--- EXERCISE BRIEF ---
If a line below contains the string "computer", copy it out.

--- RECORDS SUPPLIED ---
::::

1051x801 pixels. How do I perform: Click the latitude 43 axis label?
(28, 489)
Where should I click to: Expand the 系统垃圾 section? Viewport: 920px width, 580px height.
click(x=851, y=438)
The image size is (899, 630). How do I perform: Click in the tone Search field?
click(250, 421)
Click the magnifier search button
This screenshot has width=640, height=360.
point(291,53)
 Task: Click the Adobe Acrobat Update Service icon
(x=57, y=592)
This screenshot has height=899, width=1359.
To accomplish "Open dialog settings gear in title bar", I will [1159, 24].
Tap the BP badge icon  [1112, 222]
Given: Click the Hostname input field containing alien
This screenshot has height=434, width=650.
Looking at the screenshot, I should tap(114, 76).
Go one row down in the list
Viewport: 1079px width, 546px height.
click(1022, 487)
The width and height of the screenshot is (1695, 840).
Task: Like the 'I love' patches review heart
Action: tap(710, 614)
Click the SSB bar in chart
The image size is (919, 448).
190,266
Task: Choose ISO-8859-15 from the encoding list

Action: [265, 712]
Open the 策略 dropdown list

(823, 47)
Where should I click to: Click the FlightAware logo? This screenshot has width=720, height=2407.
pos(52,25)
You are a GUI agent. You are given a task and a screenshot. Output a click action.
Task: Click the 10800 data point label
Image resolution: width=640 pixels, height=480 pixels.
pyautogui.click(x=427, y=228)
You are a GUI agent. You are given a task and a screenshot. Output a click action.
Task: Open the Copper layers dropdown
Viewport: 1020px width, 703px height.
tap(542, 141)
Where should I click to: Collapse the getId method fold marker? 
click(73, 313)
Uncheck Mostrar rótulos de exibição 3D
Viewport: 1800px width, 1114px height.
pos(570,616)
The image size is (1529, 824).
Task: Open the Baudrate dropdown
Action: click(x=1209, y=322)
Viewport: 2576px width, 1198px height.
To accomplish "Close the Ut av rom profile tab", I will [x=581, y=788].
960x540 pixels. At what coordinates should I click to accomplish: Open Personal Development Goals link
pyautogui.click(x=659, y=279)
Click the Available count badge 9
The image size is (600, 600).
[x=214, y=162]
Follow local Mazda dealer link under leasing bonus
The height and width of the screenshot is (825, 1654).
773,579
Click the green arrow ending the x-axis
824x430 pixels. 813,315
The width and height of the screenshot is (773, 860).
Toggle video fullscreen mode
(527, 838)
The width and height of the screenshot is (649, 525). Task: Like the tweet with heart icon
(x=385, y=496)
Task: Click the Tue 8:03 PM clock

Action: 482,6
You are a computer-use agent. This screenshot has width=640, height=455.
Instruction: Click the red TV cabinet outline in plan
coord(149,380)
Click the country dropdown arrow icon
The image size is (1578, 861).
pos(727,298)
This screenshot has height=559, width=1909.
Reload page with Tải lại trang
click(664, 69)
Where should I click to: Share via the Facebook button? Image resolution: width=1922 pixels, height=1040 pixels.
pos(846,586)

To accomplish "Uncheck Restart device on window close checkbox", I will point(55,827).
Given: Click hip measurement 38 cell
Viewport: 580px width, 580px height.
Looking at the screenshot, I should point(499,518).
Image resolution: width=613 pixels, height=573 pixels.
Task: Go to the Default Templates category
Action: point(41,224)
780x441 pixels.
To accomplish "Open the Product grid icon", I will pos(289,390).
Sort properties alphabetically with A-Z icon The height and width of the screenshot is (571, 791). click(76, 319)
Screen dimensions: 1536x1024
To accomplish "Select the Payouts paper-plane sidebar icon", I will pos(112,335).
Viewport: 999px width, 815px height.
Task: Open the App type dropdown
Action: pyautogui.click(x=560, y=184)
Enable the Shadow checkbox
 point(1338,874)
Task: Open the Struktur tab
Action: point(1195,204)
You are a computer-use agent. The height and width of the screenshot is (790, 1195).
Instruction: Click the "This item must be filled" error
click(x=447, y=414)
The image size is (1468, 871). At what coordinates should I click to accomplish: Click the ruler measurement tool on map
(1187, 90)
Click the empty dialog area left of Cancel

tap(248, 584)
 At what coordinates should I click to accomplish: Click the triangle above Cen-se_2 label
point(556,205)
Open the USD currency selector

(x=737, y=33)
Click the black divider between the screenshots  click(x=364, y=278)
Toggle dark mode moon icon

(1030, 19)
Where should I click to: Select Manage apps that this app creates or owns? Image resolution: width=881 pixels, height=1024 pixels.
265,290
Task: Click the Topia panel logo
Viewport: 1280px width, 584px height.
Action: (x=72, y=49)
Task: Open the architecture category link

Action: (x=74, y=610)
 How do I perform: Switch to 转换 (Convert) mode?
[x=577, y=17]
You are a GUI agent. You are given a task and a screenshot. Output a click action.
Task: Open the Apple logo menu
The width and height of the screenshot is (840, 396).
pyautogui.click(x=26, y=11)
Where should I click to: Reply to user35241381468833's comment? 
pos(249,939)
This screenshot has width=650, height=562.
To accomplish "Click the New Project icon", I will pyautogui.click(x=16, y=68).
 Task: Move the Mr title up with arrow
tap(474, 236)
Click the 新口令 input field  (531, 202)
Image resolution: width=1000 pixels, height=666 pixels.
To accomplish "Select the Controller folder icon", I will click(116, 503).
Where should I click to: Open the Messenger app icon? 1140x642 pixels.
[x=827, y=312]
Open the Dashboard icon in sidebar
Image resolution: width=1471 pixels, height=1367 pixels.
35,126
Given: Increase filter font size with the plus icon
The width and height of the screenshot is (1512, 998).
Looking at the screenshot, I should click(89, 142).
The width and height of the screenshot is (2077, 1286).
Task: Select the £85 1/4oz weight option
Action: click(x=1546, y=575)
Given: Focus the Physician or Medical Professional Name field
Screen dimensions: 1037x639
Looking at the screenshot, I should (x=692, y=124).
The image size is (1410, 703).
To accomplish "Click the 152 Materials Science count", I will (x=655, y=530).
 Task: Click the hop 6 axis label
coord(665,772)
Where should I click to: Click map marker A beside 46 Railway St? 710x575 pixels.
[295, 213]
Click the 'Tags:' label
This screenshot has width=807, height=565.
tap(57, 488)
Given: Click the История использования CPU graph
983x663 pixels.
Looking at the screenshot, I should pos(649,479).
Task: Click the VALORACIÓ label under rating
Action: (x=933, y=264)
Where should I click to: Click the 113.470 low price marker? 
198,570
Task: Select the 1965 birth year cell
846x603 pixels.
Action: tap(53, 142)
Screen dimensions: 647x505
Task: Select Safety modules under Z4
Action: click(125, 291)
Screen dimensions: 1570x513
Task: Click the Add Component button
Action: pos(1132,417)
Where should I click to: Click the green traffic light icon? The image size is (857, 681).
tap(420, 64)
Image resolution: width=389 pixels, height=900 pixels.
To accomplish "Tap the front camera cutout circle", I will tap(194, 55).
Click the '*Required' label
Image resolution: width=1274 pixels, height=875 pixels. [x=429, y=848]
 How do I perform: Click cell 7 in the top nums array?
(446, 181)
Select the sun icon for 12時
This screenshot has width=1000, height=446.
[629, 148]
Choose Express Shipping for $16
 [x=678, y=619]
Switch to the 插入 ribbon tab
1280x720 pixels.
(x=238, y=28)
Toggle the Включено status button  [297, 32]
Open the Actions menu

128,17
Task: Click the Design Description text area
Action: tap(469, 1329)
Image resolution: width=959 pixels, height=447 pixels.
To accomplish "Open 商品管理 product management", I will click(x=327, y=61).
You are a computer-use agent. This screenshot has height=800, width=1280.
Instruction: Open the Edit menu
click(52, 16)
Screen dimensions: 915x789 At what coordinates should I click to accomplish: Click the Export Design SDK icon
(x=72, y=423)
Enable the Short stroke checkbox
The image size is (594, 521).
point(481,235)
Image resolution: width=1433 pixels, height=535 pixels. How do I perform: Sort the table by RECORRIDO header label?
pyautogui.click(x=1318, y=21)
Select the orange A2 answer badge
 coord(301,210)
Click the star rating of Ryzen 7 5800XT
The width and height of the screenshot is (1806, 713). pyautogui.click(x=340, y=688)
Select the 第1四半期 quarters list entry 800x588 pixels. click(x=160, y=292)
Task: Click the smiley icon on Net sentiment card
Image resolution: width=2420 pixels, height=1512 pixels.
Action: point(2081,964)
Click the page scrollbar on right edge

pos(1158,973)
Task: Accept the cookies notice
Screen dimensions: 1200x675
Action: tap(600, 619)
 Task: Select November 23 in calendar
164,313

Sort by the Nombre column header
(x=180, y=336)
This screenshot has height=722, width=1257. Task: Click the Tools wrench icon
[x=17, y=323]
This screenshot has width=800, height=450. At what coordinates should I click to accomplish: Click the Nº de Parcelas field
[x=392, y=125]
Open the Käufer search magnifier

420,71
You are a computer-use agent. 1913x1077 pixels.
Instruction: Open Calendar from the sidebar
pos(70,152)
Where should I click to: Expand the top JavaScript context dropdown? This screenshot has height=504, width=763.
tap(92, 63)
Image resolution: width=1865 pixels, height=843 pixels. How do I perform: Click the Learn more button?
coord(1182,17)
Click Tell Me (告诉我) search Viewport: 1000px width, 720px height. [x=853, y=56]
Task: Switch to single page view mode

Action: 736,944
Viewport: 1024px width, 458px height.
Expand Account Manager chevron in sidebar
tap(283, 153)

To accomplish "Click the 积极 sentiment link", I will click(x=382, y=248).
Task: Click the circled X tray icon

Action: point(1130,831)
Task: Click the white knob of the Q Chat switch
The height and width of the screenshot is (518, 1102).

::::

--- FINAL ANSWER ---
You are a computer-use agent. This screenshot has width=640, height=455.
You are a computer-use agent. The height and width of the screenshot is (790, 1195).
You are a computer-use agent. This screenshot has height=800, width=1280.
You are a computer-use agent. 1913x1077 pixels.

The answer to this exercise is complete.